When we started our unit on Growth Mindset, I asked my students to share something they worked really hard to master. Their responses were fascinating to watch as they shared everything from mastering Latin to a tennis backhand to performing card tricks and overcoming laziness. I loved that overcoming laziness was viewed as a skill that could be mastered—see, there is hope for all you parents with children with messy rooms! Nestled in their dorm rooms, my students shared their pride in an accomplishment—something they may not have felt comfortable doing in person or over Zoom. This platform also leveled the playing field and offered an equitable assignment for all of my students regardless of how they were attending class.
Finally, when I introduced NoodleTools and asked them to find a source and add it to their project, I used Flipgrid to assess their understanding of the process by asking them to use the screen share feature to record their screen and walk through the steps to find and add a source to NoodleTools. It was really interesting to see how each student interpreted the instructions – I got everything from students looking directly into the camera and telling me how they did it step-by-step, to the silent film version accompanied by exaggerated clicking to a tutorial that I would have been proud to claim as my own!
Padlet for Playlists, Brainstorming, Critical Thinking
Padlets are interactive bulletin boards that can be used for a variety of activities. I used them frequently as they are simple to create, encourage collaboration, and are easily embedded in my LMS. For my unit on time management, I created a playlist and students chose one video, one article written by a Kent graduate, and one additional article or video.
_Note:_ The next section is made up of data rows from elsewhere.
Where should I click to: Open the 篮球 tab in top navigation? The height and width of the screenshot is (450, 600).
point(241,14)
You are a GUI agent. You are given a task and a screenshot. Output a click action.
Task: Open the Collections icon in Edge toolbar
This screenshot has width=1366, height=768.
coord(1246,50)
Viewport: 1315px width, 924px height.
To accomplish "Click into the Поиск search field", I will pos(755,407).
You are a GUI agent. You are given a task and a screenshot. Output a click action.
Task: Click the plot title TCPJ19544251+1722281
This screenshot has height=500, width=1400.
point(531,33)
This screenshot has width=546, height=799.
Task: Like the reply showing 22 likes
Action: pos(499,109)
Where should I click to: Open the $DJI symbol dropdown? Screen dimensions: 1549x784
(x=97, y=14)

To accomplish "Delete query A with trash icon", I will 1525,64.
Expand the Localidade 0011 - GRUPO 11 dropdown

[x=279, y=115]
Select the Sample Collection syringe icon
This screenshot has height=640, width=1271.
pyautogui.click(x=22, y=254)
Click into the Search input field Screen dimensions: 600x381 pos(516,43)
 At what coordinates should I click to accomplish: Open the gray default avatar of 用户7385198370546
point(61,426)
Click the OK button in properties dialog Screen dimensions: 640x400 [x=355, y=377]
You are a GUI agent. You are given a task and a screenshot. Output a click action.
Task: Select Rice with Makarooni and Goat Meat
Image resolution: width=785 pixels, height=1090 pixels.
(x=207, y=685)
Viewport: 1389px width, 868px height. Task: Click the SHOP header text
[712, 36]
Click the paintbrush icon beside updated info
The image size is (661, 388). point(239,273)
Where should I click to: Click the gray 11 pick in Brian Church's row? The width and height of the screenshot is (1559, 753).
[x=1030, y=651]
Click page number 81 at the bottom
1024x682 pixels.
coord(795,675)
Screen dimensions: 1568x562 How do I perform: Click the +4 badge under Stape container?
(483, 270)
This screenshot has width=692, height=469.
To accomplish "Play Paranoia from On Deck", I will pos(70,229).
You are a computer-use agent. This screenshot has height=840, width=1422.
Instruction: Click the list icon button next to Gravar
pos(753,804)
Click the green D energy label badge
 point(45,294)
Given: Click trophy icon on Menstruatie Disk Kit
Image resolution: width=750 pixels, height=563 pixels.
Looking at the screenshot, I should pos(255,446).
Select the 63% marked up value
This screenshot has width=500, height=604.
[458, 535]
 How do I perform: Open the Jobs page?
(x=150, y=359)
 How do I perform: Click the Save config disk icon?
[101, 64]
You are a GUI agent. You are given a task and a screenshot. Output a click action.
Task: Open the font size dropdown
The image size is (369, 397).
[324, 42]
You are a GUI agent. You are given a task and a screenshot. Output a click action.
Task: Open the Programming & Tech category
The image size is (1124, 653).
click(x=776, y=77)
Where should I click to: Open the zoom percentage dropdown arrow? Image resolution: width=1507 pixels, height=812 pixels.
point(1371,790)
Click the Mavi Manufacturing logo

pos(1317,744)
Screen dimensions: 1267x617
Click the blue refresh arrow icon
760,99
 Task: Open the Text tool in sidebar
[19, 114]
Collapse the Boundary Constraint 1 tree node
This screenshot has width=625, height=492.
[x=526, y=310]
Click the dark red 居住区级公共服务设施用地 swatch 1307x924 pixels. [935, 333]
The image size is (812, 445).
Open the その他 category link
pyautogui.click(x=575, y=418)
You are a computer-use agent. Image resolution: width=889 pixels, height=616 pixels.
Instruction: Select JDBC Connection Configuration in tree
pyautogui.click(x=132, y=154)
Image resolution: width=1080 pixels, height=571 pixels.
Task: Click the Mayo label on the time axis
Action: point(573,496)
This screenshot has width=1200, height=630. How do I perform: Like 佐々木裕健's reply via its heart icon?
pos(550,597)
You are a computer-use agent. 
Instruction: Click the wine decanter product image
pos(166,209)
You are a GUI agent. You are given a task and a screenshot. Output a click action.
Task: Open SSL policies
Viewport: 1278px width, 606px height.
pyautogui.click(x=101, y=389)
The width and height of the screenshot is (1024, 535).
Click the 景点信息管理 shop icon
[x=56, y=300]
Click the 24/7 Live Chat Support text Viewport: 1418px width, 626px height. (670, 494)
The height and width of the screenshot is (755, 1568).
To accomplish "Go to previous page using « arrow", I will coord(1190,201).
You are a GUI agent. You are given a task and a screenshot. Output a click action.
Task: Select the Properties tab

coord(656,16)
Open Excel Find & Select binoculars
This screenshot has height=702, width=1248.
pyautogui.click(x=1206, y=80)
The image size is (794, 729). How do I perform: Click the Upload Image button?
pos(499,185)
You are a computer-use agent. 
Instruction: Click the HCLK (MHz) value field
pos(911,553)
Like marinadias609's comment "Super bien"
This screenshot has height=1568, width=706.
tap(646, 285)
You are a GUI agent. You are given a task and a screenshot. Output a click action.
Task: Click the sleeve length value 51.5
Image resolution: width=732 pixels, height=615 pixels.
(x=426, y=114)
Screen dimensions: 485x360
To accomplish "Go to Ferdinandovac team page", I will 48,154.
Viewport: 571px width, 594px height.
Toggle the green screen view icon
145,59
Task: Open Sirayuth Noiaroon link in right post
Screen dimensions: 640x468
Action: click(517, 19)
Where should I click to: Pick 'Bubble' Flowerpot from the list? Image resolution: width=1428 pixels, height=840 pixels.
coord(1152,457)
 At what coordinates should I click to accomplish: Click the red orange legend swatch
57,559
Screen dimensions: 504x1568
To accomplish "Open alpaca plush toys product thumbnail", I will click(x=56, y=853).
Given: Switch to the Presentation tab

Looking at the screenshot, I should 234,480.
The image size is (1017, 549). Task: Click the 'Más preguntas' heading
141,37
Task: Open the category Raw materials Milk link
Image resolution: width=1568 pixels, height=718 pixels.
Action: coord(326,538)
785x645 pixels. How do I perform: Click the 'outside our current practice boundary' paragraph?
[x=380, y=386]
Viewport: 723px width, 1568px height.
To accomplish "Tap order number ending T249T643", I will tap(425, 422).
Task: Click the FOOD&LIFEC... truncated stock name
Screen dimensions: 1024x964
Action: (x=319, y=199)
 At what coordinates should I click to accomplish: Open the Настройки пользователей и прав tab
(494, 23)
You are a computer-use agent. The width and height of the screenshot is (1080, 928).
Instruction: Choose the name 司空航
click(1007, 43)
I then asked them to add a discussion post with this prompt: Thinking about the articles/ blog post that you read and the video you watched, what are three things that impressed you or stood out about the author’s approach to time management and how might you work that into your own time management routine? For annotation and note taking, I provided samples and students were then asked to choose one system, use it for a week, and post a picture of their best work. Finally, when a college counselor visited to talk about the college application process, he brought along cards of the factors colleges use to evaluate applicants. Students then discussed and rank ordered them in terms of importance. Since my remote students wouldn’t be able to read the cards, I needed to ensure an equitable learning environment for them. I created a Padlet with the 13 items and shared my screen over Zoom so they were able to take part in the discussion as the cards were moved into the order discussed.
Our students are leaving campus on Monday and all of us are looking forward to a well-deserved rest. Following Thanksgiving Break, we enter our remote learning stretch, then break again and return to campus in early February, starting classes remotely until everyone quarantines to ensure a safe return to life on campus. During the remote period, I look forward to collaborating on research projects with our APUSH classes and an opportunity to work with students to hone their research skills. Whether we are planning lessons for remote, in-person, or asynchronous learning, the right tech tool for the right job increases the opportunity for engagement and gives students a platform to share their voice with others.